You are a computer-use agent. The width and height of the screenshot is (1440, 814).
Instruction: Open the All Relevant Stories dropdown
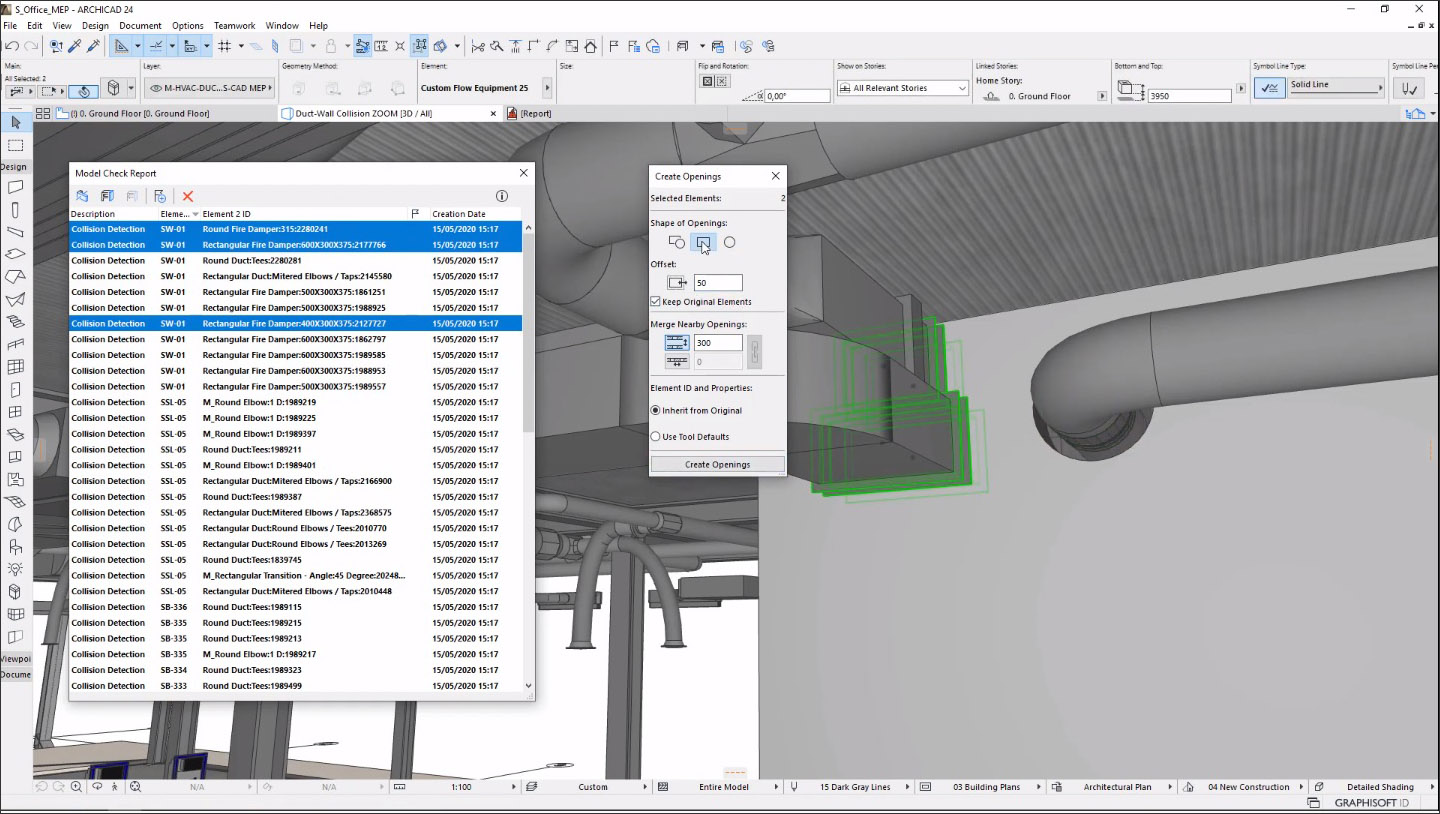tap(903, 88)

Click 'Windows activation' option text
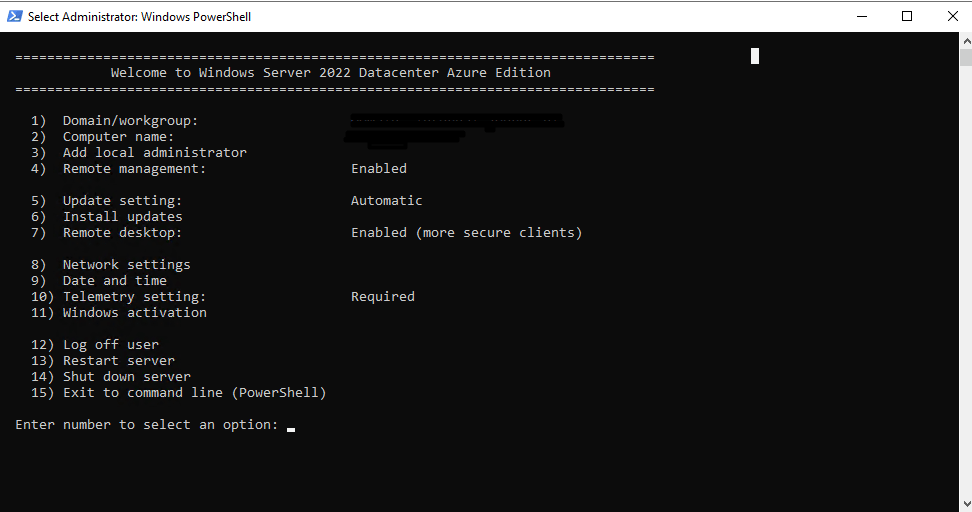(135, 313)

▬▬▬▬▬▬

Could you retype every record exactly, leaving the pictures out?

You are a computer-use agent. The width and height of the screenshot is (1440, 814).
Instruction: Open the All Relevant Stories dropdown
tap(903, 88)

Click 'Windows activation' option text
(135, 313)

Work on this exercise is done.